**WORK ORDER:**
Please summarize the article below on older South Sudanese refugees in Uganda in two sentences.

**PAGE EXCERPT:**
____________________
Where refugee camps are ‘settlements’: the older people fleeing South Sudan for Uganda
The dust gets everywhere. Even with all of the car windows closed for the entire ten-hour journey, we are all covered in fine, red dust as we clamber out of the vehicle into the sweltering heat of the refugee settlement. Having never been to a refugee camp, I'm unsure of what to expect and tried hard to suppress the rising anxiety in the pit of my stomach. I was picturing the death and starvation I'd seen in camps around the world on TV, but the reality of this settlement doesn't seem the same.
When I arrived at the Numanzi camp, we walked over to at least 200 older people, many accompanied by the children they care for, under a huge tree at the centre of the settlement. They were expecting us, and burst into a joyous traditional song and danced as we approach. It's beautiful and moving to everyone sharing the music in defiance of the horrific things they all must have bared witness to in the long lives of the older men and women, and the short lives of their younger counterparts.
Adjumani in Uganda borders South Sudan to the north and is the main entry point for South Sudanese refugees, the numbers of which have increased rapidly due to new threats of horrific violence and terror. Uganda is unique in east Africa for its favourable laws for refugees and because of this over 199,000 people have arrived in Adjumani since the domestic and political situations worsened in South Sudan in 2013.
____________________
Dataset records:
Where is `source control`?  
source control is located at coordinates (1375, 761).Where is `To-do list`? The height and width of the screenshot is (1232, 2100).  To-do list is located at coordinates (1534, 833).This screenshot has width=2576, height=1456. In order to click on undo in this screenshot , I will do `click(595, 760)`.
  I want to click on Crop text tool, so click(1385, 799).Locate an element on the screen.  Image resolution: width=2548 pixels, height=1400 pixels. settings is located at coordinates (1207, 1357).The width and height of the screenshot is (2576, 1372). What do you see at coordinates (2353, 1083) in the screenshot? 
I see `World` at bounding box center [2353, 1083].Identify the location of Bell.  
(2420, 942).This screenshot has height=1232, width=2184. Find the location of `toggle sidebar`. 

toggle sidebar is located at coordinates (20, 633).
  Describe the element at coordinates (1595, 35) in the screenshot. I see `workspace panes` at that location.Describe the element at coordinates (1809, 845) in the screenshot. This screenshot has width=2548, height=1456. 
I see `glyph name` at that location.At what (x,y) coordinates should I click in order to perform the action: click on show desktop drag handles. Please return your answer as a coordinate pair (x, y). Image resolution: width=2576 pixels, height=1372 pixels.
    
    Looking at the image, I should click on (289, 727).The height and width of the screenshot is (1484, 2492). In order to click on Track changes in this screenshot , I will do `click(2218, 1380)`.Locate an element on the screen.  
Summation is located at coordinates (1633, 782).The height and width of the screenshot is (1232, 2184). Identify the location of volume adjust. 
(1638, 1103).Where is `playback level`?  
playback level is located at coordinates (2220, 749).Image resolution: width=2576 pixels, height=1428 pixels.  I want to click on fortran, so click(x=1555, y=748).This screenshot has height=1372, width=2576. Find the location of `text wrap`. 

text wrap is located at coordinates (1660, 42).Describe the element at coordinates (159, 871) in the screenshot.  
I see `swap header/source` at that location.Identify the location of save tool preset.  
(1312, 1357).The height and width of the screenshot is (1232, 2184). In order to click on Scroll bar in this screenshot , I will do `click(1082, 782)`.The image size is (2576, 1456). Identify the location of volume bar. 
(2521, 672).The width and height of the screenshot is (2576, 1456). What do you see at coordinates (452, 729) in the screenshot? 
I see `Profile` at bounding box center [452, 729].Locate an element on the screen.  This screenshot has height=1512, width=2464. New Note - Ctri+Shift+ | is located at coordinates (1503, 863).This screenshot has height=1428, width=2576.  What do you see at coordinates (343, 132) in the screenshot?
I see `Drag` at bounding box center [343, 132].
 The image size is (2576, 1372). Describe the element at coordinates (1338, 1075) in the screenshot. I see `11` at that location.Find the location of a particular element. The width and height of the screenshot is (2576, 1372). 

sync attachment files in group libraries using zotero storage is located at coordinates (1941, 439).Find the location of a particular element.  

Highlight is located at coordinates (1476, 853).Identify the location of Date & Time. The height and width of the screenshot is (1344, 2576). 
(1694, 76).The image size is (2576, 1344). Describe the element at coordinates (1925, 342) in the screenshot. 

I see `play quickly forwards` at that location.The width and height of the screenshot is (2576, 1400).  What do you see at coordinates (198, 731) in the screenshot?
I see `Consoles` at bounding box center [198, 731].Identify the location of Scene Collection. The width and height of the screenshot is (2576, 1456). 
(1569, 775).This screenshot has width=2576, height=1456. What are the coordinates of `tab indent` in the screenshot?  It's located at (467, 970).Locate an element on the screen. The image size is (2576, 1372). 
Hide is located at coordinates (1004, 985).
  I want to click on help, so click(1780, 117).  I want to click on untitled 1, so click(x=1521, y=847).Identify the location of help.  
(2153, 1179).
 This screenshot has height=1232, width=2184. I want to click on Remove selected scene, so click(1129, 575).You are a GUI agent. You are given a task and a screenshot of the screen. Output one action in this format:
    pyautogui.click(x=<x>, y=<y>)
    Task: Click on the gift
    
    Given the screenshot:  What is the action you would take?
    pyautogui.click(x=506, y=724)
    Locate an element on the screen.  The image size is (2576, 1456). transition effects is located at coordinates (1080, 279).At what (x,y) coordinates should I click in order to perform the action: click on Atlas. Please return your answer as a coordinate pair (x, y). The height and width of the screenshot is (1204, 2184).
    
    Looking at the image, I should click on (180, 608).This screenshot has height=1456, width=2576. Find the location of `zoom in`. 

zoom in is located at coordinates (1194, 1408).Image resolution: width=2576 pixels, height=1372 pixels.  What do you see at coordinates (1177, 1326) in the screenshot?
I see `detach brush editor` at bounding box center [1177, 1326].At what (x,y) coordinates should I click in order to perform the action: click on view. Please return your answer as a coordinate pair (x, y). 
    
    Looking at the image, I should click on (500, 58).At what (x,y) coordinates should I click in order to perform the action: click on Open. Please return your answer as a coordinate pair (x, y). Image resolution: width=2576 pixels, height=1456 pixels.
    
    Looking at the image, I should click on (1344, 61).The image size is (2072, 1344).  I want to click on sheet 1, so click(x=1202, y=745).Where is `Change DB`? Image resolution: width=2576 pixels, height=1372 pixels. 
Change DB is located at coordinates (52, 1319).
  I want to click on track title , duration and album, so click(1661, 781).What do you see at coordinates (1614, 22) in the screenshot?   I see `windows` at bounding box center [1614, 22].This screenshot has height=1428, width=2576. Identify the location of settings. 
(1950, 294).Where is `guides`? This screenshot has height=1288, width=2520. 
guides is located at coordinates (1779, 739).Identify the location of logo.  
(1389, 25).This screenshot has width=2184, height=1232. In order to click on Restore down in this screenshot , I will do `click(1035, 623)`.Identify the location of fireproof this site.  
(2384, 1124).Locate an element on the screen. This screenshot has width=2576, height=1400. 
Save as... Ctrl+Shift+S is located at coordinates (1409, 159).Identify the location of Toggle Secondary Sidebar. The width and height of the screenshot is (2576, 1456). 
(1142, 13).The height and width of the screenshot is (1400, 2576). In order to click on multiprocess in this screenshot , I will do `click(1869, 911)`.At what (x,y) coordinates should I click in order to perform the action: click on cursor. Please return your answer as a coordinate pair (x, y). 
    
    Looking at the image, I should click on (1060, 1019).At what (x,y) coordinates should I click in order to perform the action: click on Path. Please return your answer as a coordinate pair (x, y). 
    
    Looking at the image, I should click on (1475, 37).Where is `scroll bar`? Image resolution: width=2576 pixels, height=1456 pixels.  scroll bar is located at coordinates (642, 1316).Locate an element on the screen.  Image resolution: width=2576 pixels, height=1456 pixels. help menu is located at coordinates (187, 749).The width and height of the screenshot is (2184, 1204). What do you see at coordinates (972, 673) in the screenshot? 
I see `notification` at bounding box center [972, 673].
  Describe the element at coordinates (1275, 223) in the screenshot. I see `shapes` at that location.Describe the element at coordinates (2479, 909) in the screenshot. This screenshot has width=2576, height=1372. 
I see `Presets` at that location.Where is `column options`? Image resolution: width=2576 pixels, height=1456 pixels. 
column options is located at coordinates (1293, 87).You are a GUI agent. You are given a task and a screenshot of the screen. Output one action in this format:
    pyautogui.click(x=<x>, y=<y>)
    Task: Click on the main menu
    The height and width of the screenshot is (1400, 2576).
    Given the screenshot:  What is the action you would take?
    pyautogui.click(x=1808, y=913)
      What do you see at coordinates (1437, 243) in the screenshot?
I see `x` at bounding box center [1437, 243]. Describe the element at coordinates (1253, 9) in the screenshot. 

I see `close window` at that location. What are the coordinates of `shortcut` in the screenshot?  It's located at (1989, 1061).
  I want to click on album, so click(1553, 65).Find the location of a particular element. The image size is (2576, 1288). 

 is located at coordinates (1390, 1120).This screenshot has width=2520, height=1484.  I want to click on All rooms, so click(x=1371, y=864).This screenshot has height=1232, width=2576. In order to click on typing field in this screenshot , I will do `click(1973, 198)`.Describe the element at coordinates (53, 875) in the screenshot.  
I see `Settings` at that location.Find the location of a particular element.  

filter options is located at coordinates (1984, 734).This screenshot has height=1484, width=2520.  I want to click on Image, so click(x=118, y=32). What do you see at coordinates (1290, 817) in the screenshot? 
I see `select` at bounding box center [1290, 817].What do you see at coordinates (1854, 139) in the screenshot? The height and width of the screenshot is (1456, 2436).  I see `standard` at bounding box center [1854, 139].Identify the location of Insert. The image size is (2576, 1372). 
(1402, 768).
____________________
**SOLUTION TO THIS PROBLEM:**
After a dusty ten-hour journey to the Numanzi refugee settlement, the writer finds it unlike the death and starvation seen in camps on TV, and is greeted with traditional song and dance by at least 200 older people, many with the children they care for. Adjumani in Uganda, which borders South Sudan, is the main entry point for South Sudanese refugees, and because of Uganda's favorable refugee laws, over 199,000 people have arrived there since the situation in South Sudan worsened in 2013.